If the job has been correctly done when a common stock is purchased, the right time to sell is almost never.

– Philip Fisher

The question here is one of whether the job has been done correctly or not?

THE QUESTION HAS MORE TO DO WITH ONE’S OWN ABILITIES AND IS IN ITSELF A LESSON IN INVESTING. A LESSON NOT OFTEN TAUGHT AT BUSINESS SCHOOLS.

You and only ‘YOU’ will know how much you researched before putting your money in the stocks you purchase. You will know all along whether the job was done correctly or not. Remember, in hindsight it is easy to articulate where you went wrong; try not doing that to yourself (and to others). Leave that line of conviction to the money managers for the next time they call you.

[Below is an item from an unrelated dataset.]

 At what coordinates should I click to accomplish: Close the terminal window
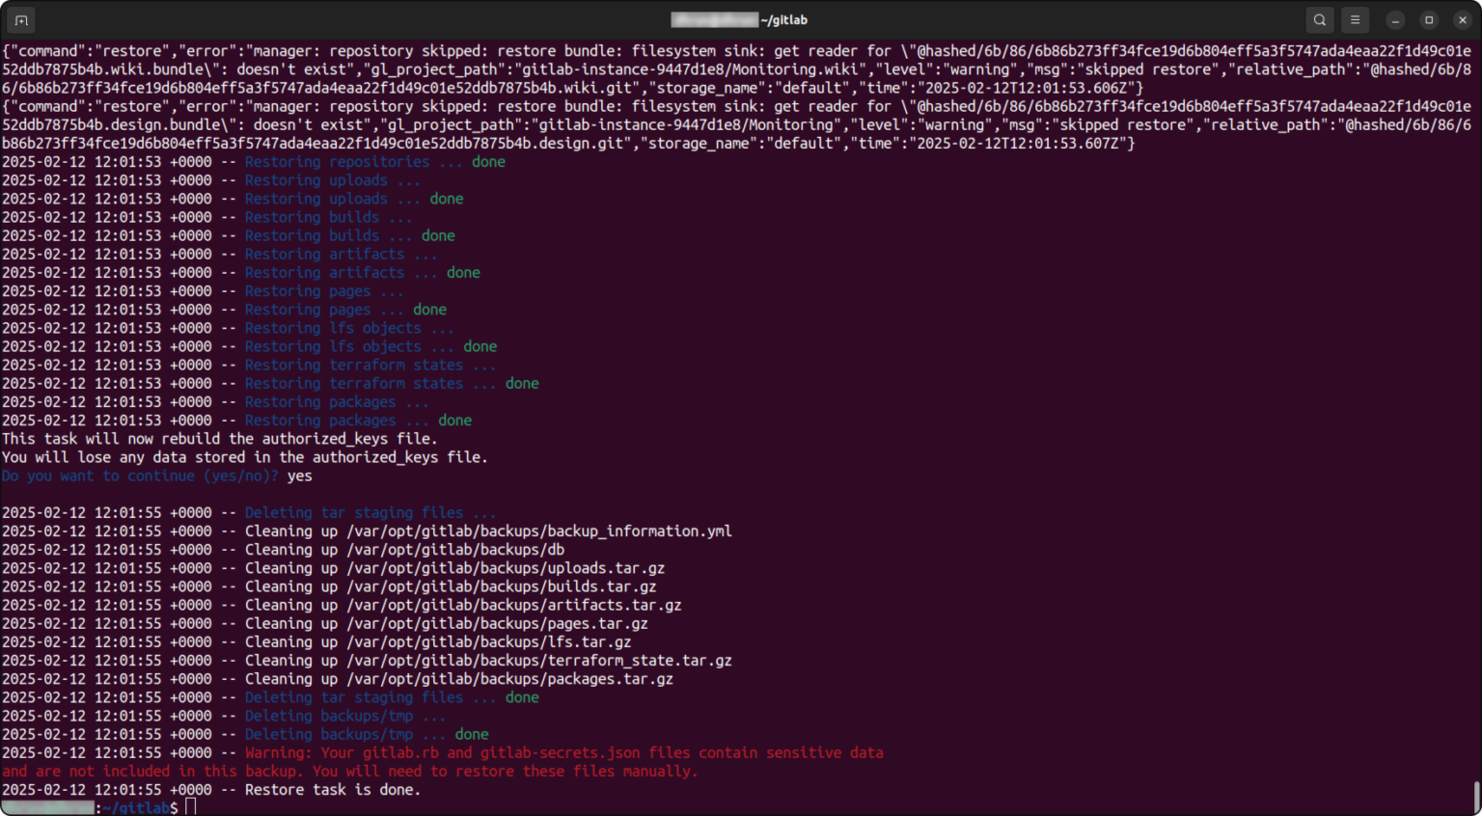click(1463, 20)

It is only human to go wrong. The past is always filled with stocks which at one time were considered as the bluest of blue chips. A perfect case in point is Mahanagar Telephone Nigam Limited. It had an almost indestructibly large customer base and its promoter was the Government of India itself (so much for a well recognized group). How much has the stock returned in the last 5 years?

Negative 90%. Thanks to the growth of private cellular technology.

If today a fund manager says, oh! I knew it all along; he may indeed find himself in very rare company.

Having said that, why am I not talking of Unitech or DLF? In the year 2008, just before the big crash, the price earnings of these stocks had shot from ~ 10 – 15 to over 45 in less than a year. You surely could have done some homework before buying into them, irrespective of whether you anticipated the crash or did not. If you ask me, personally a PE of over 45 could hardly be justified even for the fastest growing technology companies. While in past, there have been examples of companies which have continued to outperform despite such high valuations, investing in such companies is a style I understand very little off.

To the extent a previous run up (or fall) in prices stops making any sense, you may want to investigate the matter. That said, I certainly do not believe that such sudden run up or fall alone should be reason to buy/ sell a stock.

Past Performance as Driver of Future Prices?

3 months back I discovered 2 relatively unheard of stocks. First one has already given me a 45% return (Stock A) while the other has given me only 3.4% (Stock B), despite the market having done so well during this time.

I will tell you about any one of these stocks and my reason for buying it. Which one do you wish to know about?

Something that delivered a 45% profit in 3 months surely would have exceeded my expectations and the chances that it will deliver any higher returns are remote. May be I should already sell it. On the other hand, the story for Stock B may not have possibly played out. While a rational person may want to know more about Stock B and my reasons for picking it, some others may still wish to know about Stock A. I wonder why. May be just out of curiosity to find out more? So much so that SEBI had to mandate all fund houses to put a statutory legend –

“Past performance is not an indicator of future performance”.

Do not read more than what the legend says. It does not say that past performance could not be bettered or that future performance will not be as good. It just says, – past performance has nothing to do whatsoever with the future. The chances of either of these stocks (i.e. A or B) doing well in future depend upon the current situation and fundamentals of each company.

When people say that the markets have already run up a lot and its the right time to sell stocks or the other way around, there is no science behind it. The only empirical evidence, if at all you will find is that at some point a trend changes. At a philosophical level it is like saying – change is a constant thing in life. In markets it could happen after an up/ down movement of 5% -10% -15% – 20% or may be 100%. Yes all that has happened in past, the future will be no different.

Quality of Your Portfolio

Coming back to the point, learn to forgive yourself about some mistakes that you make but not for all. I am convinced that many of you who read my blogs know all about the basics of fundamental investing. I am also convinced that you all agree that there is absolutely no rocket science to this.

What you really need to be worried about is not if it is bad or a good time to sell stocks but something more fundamental – whether you are holding the right stocks at all?

If you follow a disciplined approach to managing your investments and have a life outside of stock markets, then your investigation should only be limited to the quality of your portfolio. This may not be true for equity traders, arbitrageurs, F&O traders and basically anyone else who thinks he knows what the markets are going to do in the short term.

If anybody tells you that you should sell all your holdings at any given point in time or that you should put all your money in stocks right away, one of the 2 things will happen – either you will make money over the next few months (or years) or you will lose. A lot will depend upon on your need for cash over that course of time. Irrespective of anything, in the short term you will be gambling just a little bit. Sure gamblers do make money on their days but this will not go on for long.

Instead of judging the market in the short to medium term, just focus on making a healthy long term portfolio. Divide your investments wisely; you may want to read something I had written a while back on optimal asset allocation and making a good long term portfolio.

That discussion along with what I said today is far more likely to help someone who spends not more than an average of 2-3 hours in a month looking at their portfolios. Go read a newspaper, a magazine, spend some time with friends (not talking about stocks), get better at what you do for a living. If you are fascinated by stock prices more than any of these things, then what I said is unlikely to work for you. Finally, have a goal – earn more, invest better!